Instructions to follow:
Pictures are to be left out, and only the lines below starting at the one with "This screenshot has width=1842, height=1158." and ending at the one with "the Community globe" are to be reproduced, each exactly, both ends included.

The input:
****************
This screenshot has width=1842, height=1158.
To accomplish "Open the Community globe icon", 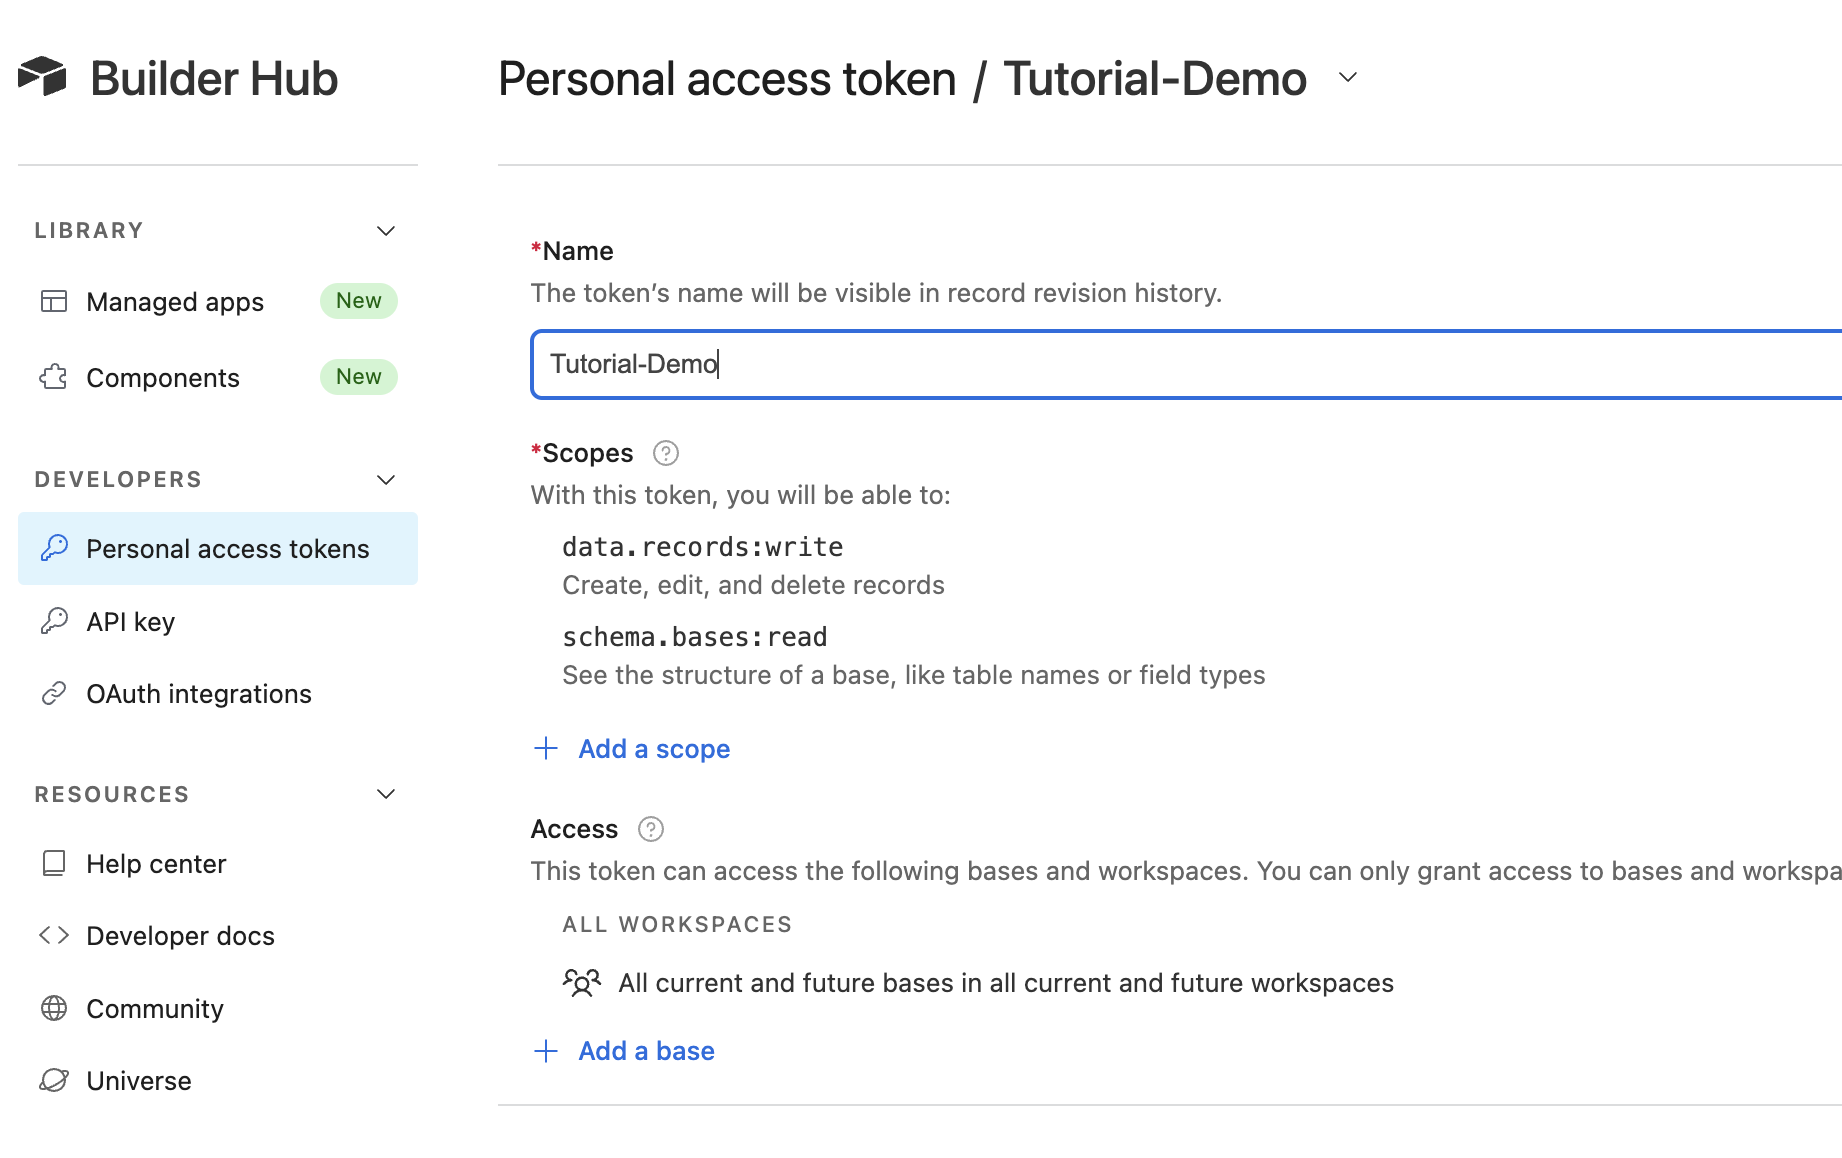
****************
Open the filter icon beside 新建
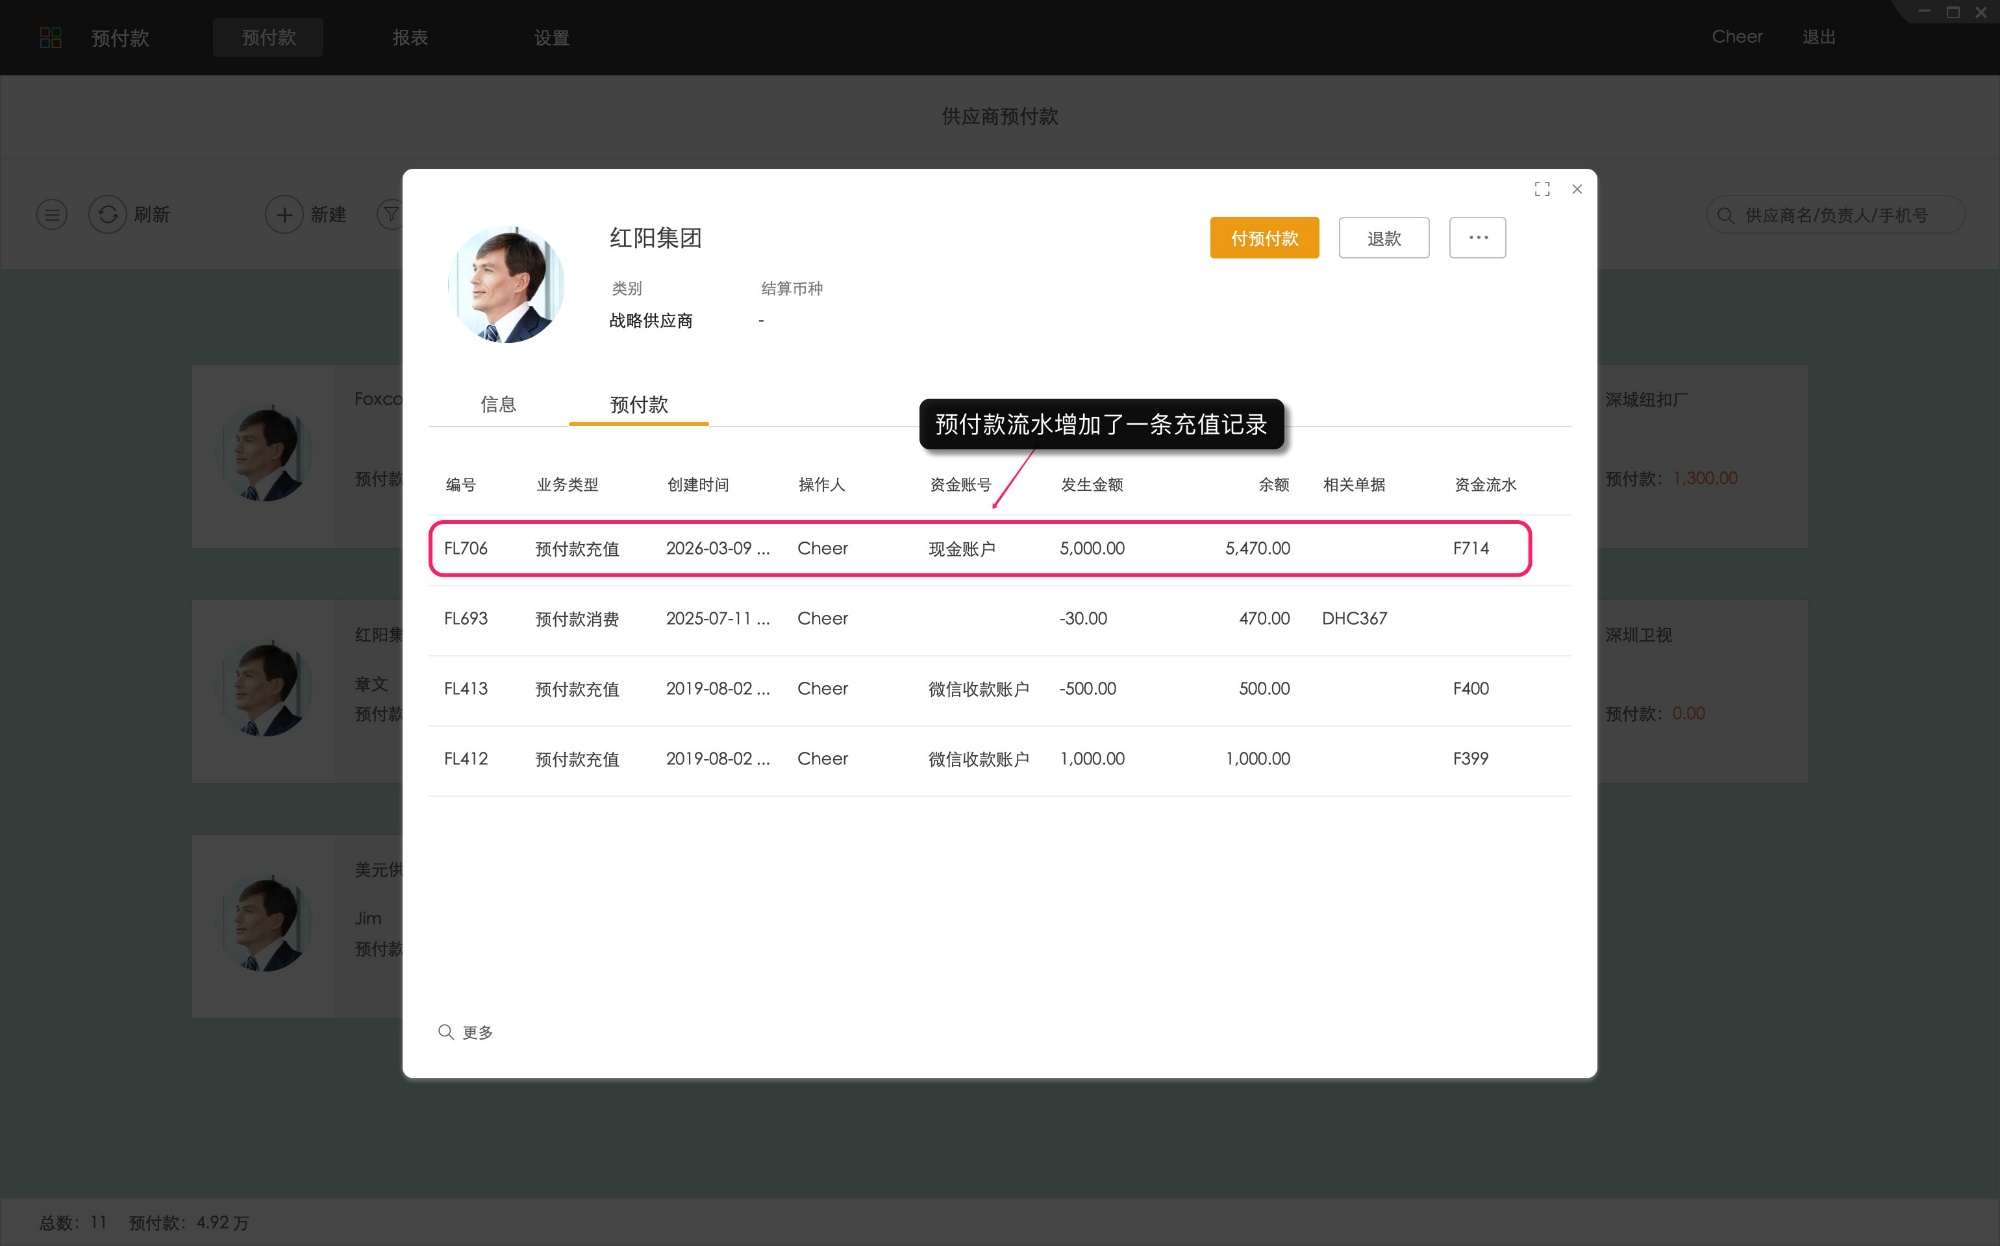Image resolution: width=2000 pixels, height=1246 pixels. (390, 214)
****************
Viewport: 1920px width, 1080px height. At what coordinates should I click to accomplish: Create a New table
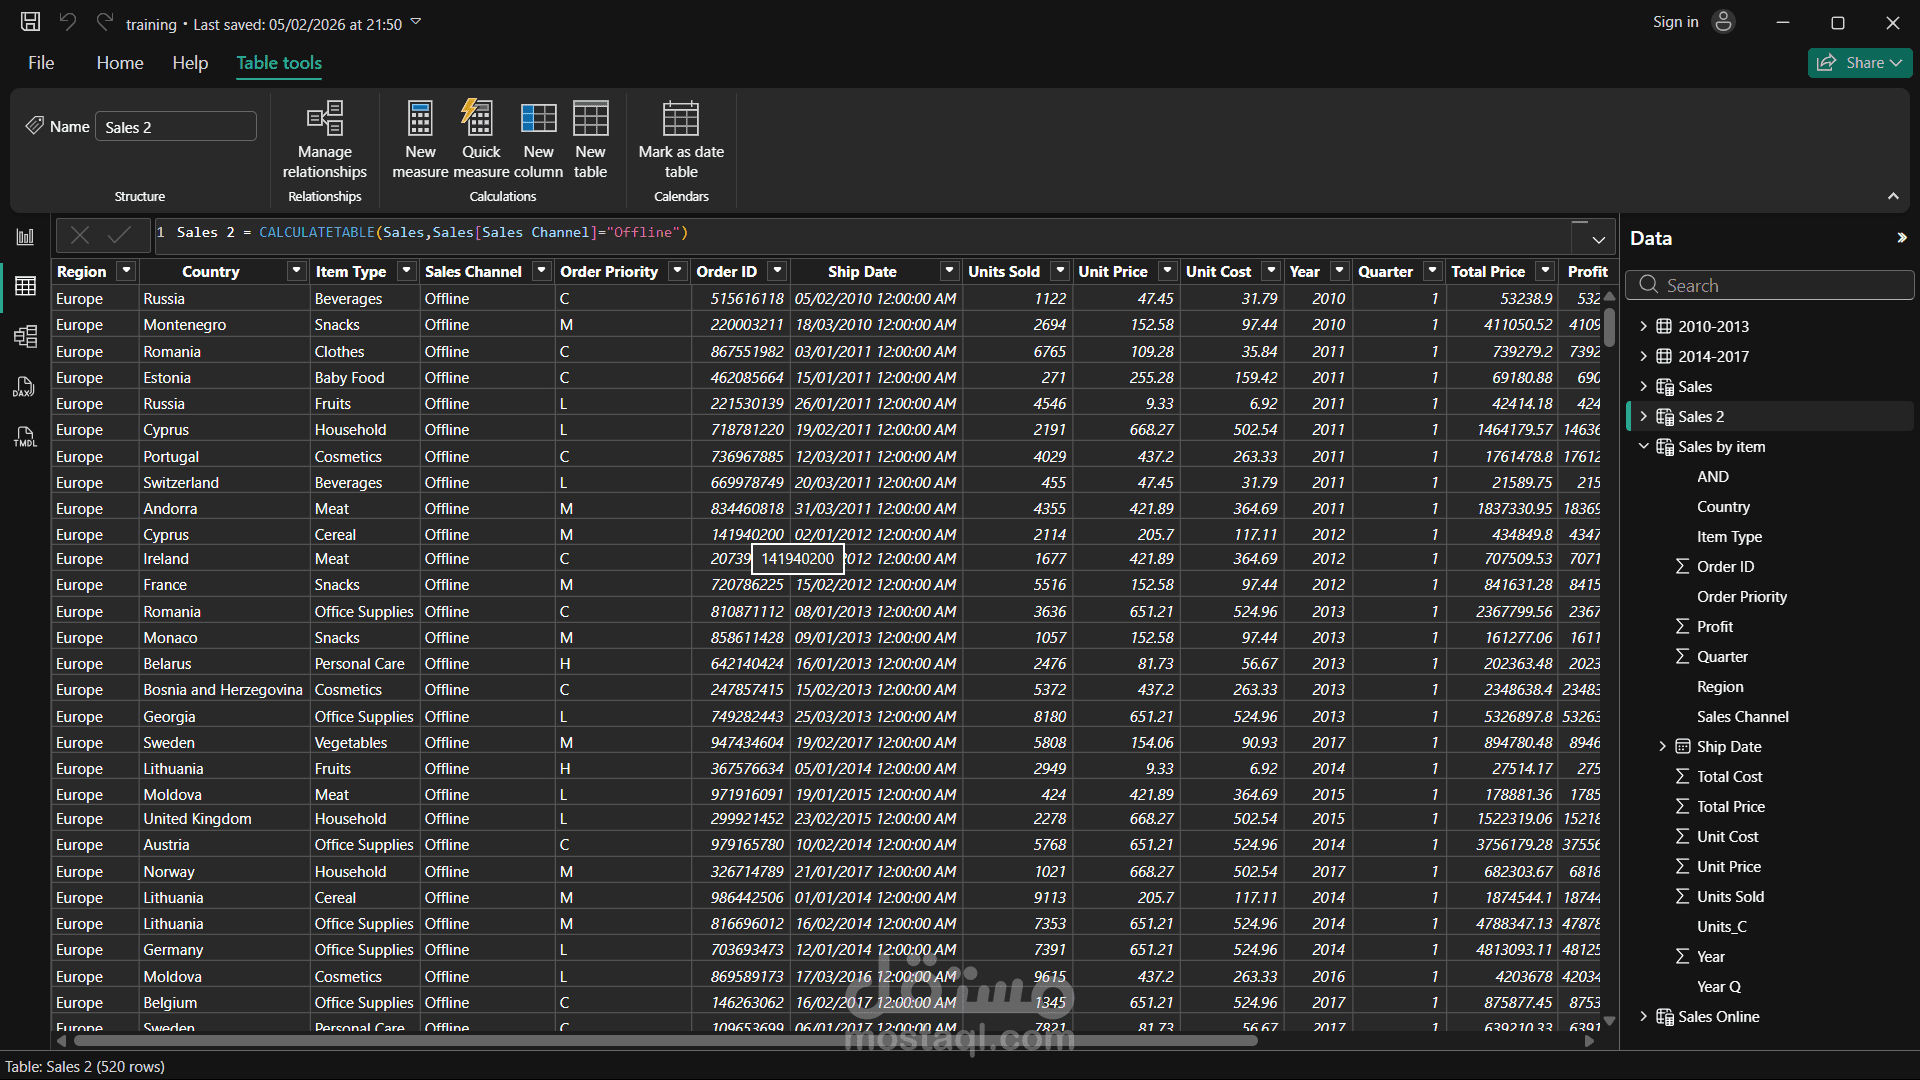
****************
Task answer:
This screenshot has width=1842, height=1158.
To accomplish "Open the Community globe icon", 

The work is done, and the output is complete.